Solubilization and release properties of dendrimers. Evaluation as prospective drug delivery systems

The polarity and accessibility to the interior of several dendrimers using phenanthrene, anthracene and tetrabenzonaphtalene as probe molecules have been investigated. In addition the prospective application of the dendrimers as drug carriers was evaluated by incorporating 5(6)-methylbenzo[1,2-c] 1,2,5-oxadiazole N-1-oxide] (1) and 2'-(benzo[1,2-c] 1,2,5-oxadiazol-5(6)-yl(N-1-oxide) methylidene]-1-methoxy methane hydrazide (2). These compounds have antichagasic therapeutic activity but very low water solubility, which limits their application. Polypropylene imine dendrimers with amine terminal groups (DAB-16AT and DAB-32AT) and polyamide amine (PAMAM) dendrimers with carboxylate terminal groups (PAMAM-32CT), with amine terminal groups, (PAMAM-8AT and PAMAM-32AT) and with hydroxyl terminal groups (PAMAM-32OHT) were chosen for this study. Approximately one molecule of phenanthrene or anthracene was encapsulated in PAMAM-32CT, PAMAM-32A1T, PAMAM-32OHT and DAB-32AT dendrimers. However, slight encapsulation was observed working with PAMAM-8AT and DAB-16AT. The studies with tetrabenzonaphtalene show that the guest molecule might only be partially caged within the dendrimer host.
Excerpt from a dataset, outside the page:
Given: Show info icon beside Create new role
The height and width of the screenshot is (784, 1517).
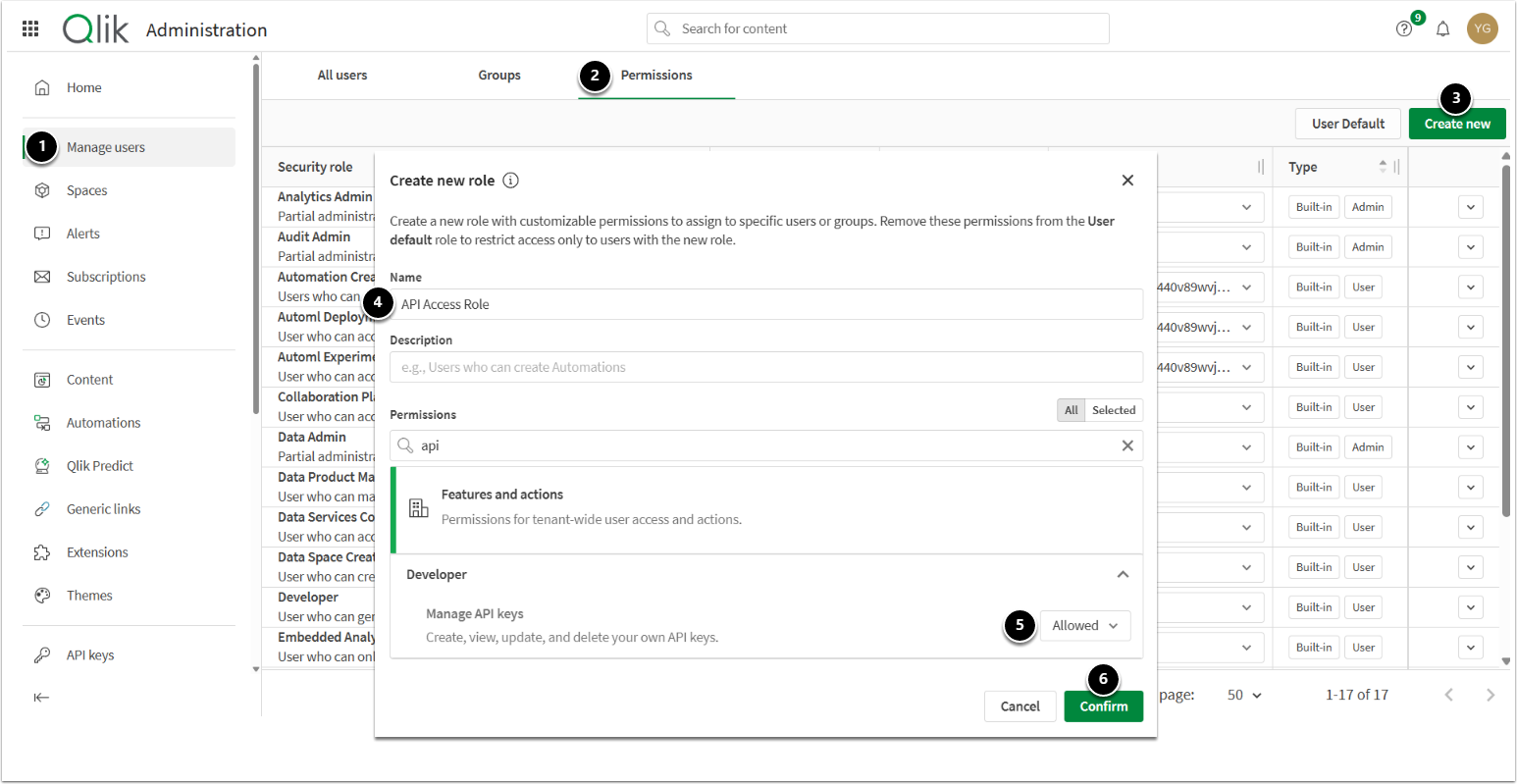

However, for relatively insoluble solutes the efficiency to encapsulate can be dictated by the saturation in the aqueous phase besides the dendrimer capacity to dissolve it. These dendrimers are also able to encapsulate and consequently solubilize 1 and 2 oxadiazol. However, PAMAM dendrimers are better for encapsulation and retention due to guest-host specific interactions. These interactions can be diminished by lowering the pH to allow a controlled deliverance of the drug.